# Thw word for today!



## mousemad (Jun 7, 2010)

A few months ago life was not so good and I introduced 'the word for today' for myself and my kids. Basically I had a chalk board in my kitchen and each day I would write something thought provoking and encouraging and this became the 'word for the day'  
Today I felt the need to share :? 
Today the word is a name..... Tim Huges
He is a musician and a good one at that  
Dunno if anyone has heard of him, but check him out, his music is well just......


----------



## Matt Haslam (Mar 13, 2010)

do you mean Tim Hughes? if so, he is a glorious musician! (no pun intended)


----------



## mousemad (Jun 7, 2010)

Yep that's the one, along with Robin Mark and a whole bunch of others. 
You like?


----------



## Matt Haslam (Mar 13, 2010)

I like Tim Hughes, not really listened to much else. Lets put it this way, Tim Hughes helped me through a very difficult time in my life!
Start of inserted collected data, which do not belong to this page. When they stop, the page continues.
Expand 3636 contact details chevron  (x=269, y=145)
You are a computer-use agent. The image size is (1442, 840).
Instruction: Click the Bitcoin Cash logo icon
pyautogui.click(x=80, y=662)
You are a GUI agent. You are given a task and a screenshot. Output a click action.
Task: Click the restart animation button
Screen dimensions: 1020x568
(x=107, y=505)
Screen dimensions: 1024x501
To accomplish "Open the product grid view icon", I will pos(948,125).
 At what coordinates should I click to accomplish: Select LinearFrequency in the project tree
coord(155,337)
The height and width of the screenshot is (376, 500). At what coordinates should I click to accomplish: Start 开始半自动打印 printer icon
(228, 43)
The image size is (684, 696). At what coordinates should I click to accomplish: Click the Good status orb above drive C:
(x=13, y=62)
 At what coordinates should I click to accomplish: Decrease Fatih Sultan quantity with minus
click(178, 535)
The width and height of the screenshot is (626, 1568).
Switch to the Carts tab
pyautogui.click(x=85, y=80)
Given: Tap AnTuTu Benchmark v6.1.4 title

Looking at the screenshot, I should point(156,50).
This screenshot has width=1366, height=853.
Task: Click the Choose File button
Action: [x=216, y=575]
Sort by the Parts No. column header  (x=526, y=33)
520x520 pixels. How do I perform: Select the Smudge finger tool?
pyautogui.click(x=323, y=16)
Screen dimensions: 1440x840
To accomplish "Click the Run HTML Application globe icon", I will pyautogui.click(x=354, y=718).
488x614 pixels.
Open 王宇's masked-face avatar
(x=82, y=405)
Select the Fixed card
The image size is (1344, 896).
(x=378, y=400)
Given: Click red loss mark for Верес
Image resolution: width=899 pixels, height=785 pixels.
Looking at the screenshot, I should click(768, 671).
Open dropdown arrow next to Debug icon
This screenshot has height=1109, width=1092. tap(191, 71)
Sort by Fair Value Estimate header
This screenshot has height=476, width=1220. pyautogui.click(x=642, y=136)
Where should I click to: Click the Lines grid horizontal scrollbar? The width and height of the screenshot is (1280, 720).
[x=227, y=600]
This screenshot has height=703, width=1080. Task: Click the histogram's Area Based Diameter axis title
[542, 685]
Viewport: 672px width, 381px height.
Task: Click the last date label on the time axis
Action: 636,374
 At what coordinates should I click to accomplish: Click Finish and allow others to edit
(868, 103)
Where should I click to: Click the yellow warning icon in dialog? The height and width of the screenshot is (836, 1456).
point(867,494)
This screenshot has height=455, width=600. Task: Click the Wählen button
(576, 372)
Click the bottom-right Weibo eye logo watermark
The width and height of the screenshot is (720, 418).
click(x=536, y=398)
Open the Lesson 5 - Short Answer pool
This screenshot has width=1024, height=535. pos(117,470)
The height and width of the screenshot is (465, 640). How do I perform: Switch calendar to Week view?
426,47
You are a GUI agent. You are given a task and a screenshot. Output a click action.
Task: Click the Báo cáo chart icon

I like the website worshipcentral.org.


----------



## mousemad (Jun 7, 2010)

Oh will have to check it out. You should check out Robin Mark. His has the most amazing voice. Oh and I forgot Matt Redman, Chris Tomlin, see I could go on for hours  

XX


----------



## Matt Haslam (Mar 13, 2010)

Chris Tomlin, i have a couple of his albums, prefer Tim Hughes though


----------



## mousemad (Jun 7, 2010)

Glad someone else out there knows what i'm talking about!!!


----------



## mousemad (Jun 7, 2010)

Pity you are so far away, I get the feeling an afternoon with tea, cake and chat would be time well spent


----------



## Matt Haslam (Mar 13, 2010)

mousemad said:


> Pity you are so far away, I get the feeling an afternoon with tea, cake and chat would be time well spent


well if i'm ever down near you, or your up this way; tea and cake it is!


----------



## The Village Mousery (Aug 1, 2010)

i never got cake! i like cake. and you wouldnt even give my your cute puppy dog meany


----------



## Matt Haslam (Mar 13, 2010)

aww sorry Kim, i will buy cake for November!


----------



## The Village Mousery (Aug 1, 2010)

yay lol i'll bring some trick or treat candy down if theres any left after the train journey hehe


----------



## kerryann (Oct 4, 2010)

someone say "cake" :lol:


----------



## mousemad (Jun 7, 2010)

And a glorious cake it would have been too :lol: I actually am a cake decorator 

XX


----------



## Matt Haslam (Mar 13, 2010)

mousemad said:


> And a glorious cake it would have been too :lol: I actually am a cake decorator
> 
> XX


awesome! anyideas for decorating a cake for a 16 year old metal head


----------



## mousemad (Jun 7, 2010)

:lol: 
Why not just ask what they want? My kids always tell me weeks in advance what they expect their cake to look like!!!! :lol:


----------



## Seawatch Stud (Feb 8, 2009)

Yeah my kids tell me what they want.........money!.


----------



## mousemad (Jun 7, 2010)

One joy of having little money is learning to be creative! With 6 kids, that's a whole lot of creative :lol:


----------



## Seawatch Stud (Feb 8, 2009)

My kids dont only want money thats not fair.........sometimes they want more money!!


----------



## mousemad (Jun 7, 2010)

:lol: :lol: 
Tell them the bank is closed!
XX


----------



## Matt Haslam (Mar 13, 2010)

I shall ask him what he wants, it will probably have something to do with black!


----------



## Megzilla (Oct 12, 2009)

I've met Tim  Rock on soul survivour week B&C! All the years i've been i've worked at Dreggs Cafe 

Anyone going to the worship central UK tour thing? I'm going to the Southampton evening seminar.
http://www.facebook.com/#!/event.php?ei ... 8858587899

So happy to see 'others' on here  It's always conforting ^-^

And guys, can I join in with your evening with cake and tea?


----------



## mousemad (Jun 7, 2010)

'others' :lol: I like it hehe
Oh wow it's now an afternoon and evening :lol: 
Everyone who knows me knows the door is always open, and the cake is always available 

By the way Shiprat, I have to do a haunted house birthday cake for halloween, the poor lady is having a house full of kids on a sugar high! I can't wait to make the cake, all black/purple and spooky......not that your average 10 year old will appreciate all my hard work!! :roll:


----------



## Matt Haslam (Mar 13, 2010)

Megzilla said:


> I've met Tim  Rock on soul survivour week B&C! All the years i've been i've worked at Dreggs Cafe
> 
> Anyone going to the worship central UK tour thing? I'm going to the Southampton evening seminar.
> http://www.facebook.com/#!/event.php?ei ... 8858587899
> ...


awesome!

need to look up the tour again, kind of 'lost touch' so to speak after being massively let down by a so called authority. anyway i prefer to follow my own path now.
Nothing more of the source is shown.